La foule des Âmes s'écoule et avance guidée par la course lente du Temps. La terre les entraine dans son mouvement, et quand un globe succède à un autre, elles passent de l'un à l'autre. Mais la Religion de la Sagesse est de nouveau proclamée au monde pour que celles qui en ont le désir cessent de flotter au hasard et puissent apprendre à devancer la lente évolution des mondes.
L'étudiant qui saisit quelque chose de la signification de la loi, de sa certitude absolue, de son exactitude infaillible, commence à se posséder et à diriger sa propre évolution. Il scrute son propre caractère et se met à le modeler, s'efforçant [83] d'exercer ses qualités mentales et morales, élargissant ses capacités, fortifiant ses faiblesses, pourvoyant aux insuffisances, extirpant les inutilités. Il sait qu'il deviendra ce sur quoi il médite ; en conséquence, il médite délibérément et avec régularité sur un idéal noble, car il comprend pourquoi le grand initié chrétien, Paul, recommandait à ses disciples "d'appliquer la pensée" aux choses vraies, honnêtes, justes, pures, aimables et de bonne renommée. C'est journellement qu'il méditera sur son idéal ; journellement qu'il s'efforcera de le vivre, et cela avec persévérance et calme, "sans hâte, sans repos", sachant qu'il construit sur des fondations solides, sur le roc de la loi éternelle. Il en appelle à la loi ; il prend son refuge dans la loi. Pour un tel homme, il n'y a pas d'échec ; il n'existe pas de puissance dans le ciel ou sur la terre qui puisse lui barrer la route. Pendant sa vie terrestre, il amasse des expériences, en utilisant tout ce qui se présente sur son chemin ; pendant le Dévachan il les assimile et trace le plan de ses constructions futures.

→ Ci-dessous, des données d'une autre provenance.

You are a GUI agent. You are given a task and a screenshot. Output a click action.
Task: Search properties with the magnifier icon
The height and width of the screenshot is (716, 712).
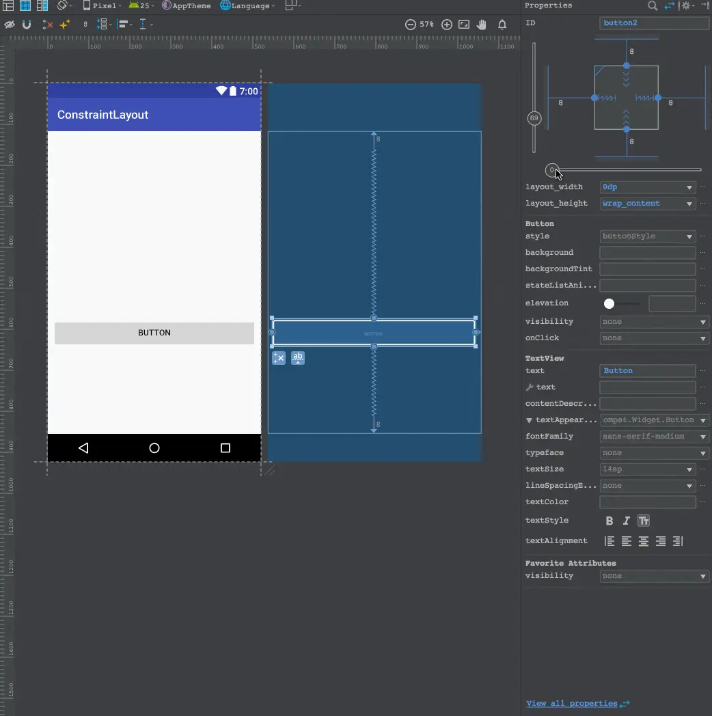tap(653, 5)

C'est en cela que réside la valeur d'une vraie théorie de la vie, alors même que cette théorie repose sur le témoignage d'autrui plutôt que sur [84] la connaissance individuelle. L'homme qui accepte et comprend en partie l'oeuvre de Karma, peut commencer de suite à construire son caractère, posant chaque pierre avec un soin réfléchi, sachant que c'est pour l'éternité qu'il bâtit. C'en est fini d'entasser ou de démolir à la hâte, de suivre aujourd'hui un plan, demain un autre, de n'en plus avoir aucun le jour suivant ; maintenant, le tracé de ce qu'on pourrait appeler un plan de caractère, bien muri, existe, et l'édification se poursuit d'après ce plan. L'Âme, en effet, se fait architecte aussi bien que maçon et ne perd plus de temps en commencements manqués. De là la vitesse avec laquelle les derniers stades de l'évolution s'accomplissent et les progrès étonnants et presque incroyables que fait l'Âme forte dès qu'elle a atteint sa virilité.